Friday, February 23, 2007

Up to three colors + white!!

I don't know what it is about glassy water.. the calming effect, the light, the motion, the mercurial element. (quicksilver!) What I do know is that I want to keep painting it...This painting started out as an experiment, months ago, in glazing (layering thin glazes of paint, intended to create a luminous quality ) but since I had no idea what I was doing, I just now painted over it.. It's oil, 8"x10". Ultramarine blue, cadmium yellow, cadmium red, and white...

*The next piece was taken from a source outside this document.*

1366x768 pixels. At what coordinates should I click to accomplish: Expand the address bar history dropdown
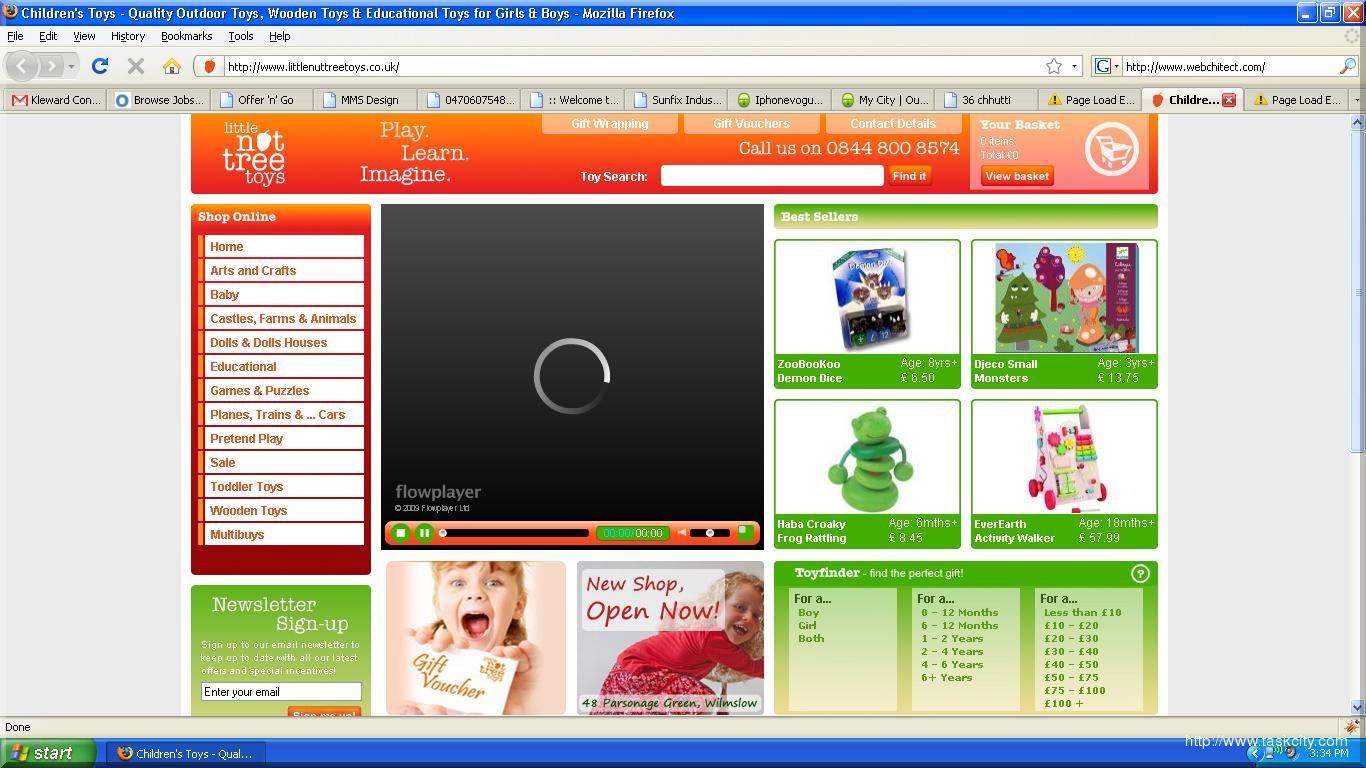pyautogui.click(x=1075, y=66)
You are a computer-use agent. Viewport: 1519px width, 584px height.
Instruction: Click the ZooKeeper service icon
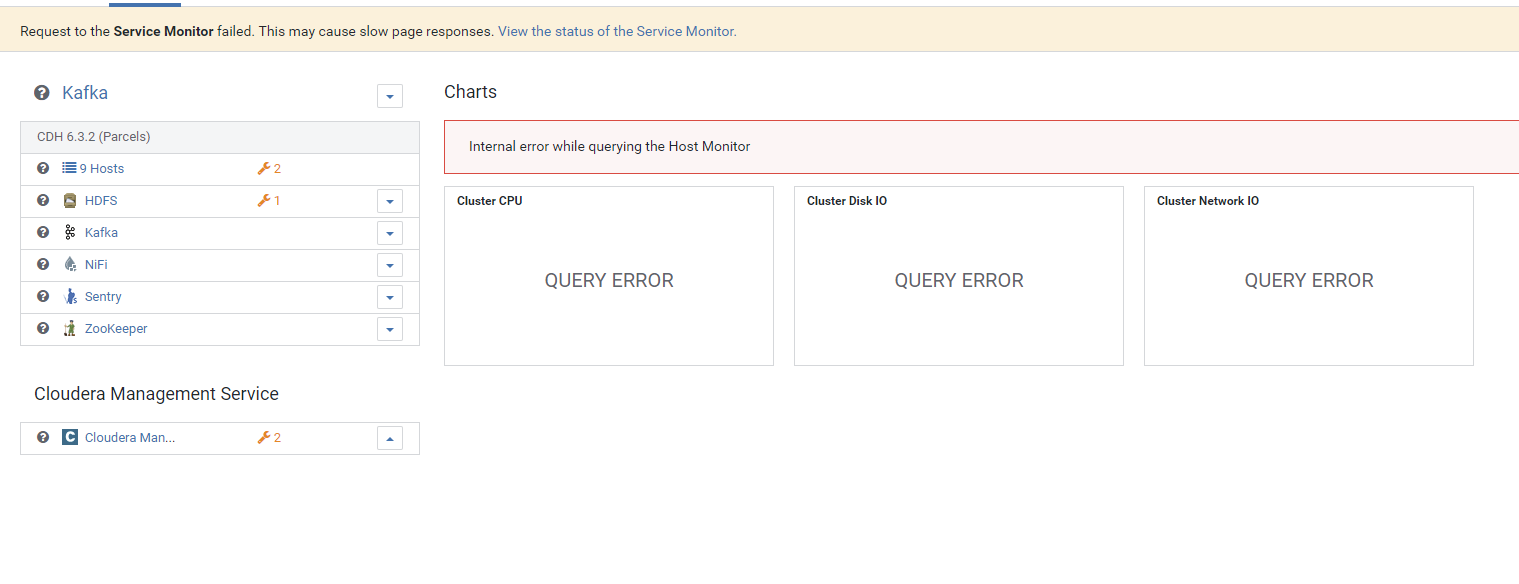pos(69,328)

Finally got one of those "miscellaneous" ideas out of my head and onto a board (9"x12")...(probably because I got out of the studio and onto a board.. hehe) .. it's one of those beautifully lit Bolinas mornings, off shore wind, perfect conditions, with a nice swell, but closing out on the sandbar at low tide... darn! From a photo by Jesse Wagstaff..
I find that as much as I love waves, I am much more attracted to what "makes" a wave...water, form, light, color and movement/energy....I'm not particularly interested in painting the perfect waves, although I dream of them all the time and love seeing photos.. however, I do need to do a wave or a surf scene every once in a while just to get it out of my system.. voici!

2 comments:

xola said...

The illuminated, incandescent, lustrous,radiant,translucent,gleaming,
glowing,glassy sea.

Anonymous said...

"It could be said that surfing itself is the purest form of surf art. The rider draws {her} own lines on a liquid medium, the only limitations the wave itself, every line drawn according to an inner aesthetic shaped by experience, influences, and, not the least, temperament. Surf artists dating back to that first Hawaiian sketching a perfect wave in the sand through John Severson and the rise of modern surf art have tapped the same sources to reinterpret waves and the waveriding experience with one important addition: idealization. Where the surf photographer captures the perfect moment that is, the surf artist often creates the perfect moment that could be. These artists are surfers themselves, drawing from their time in the water to dream in oil, acrylic, and watercolor."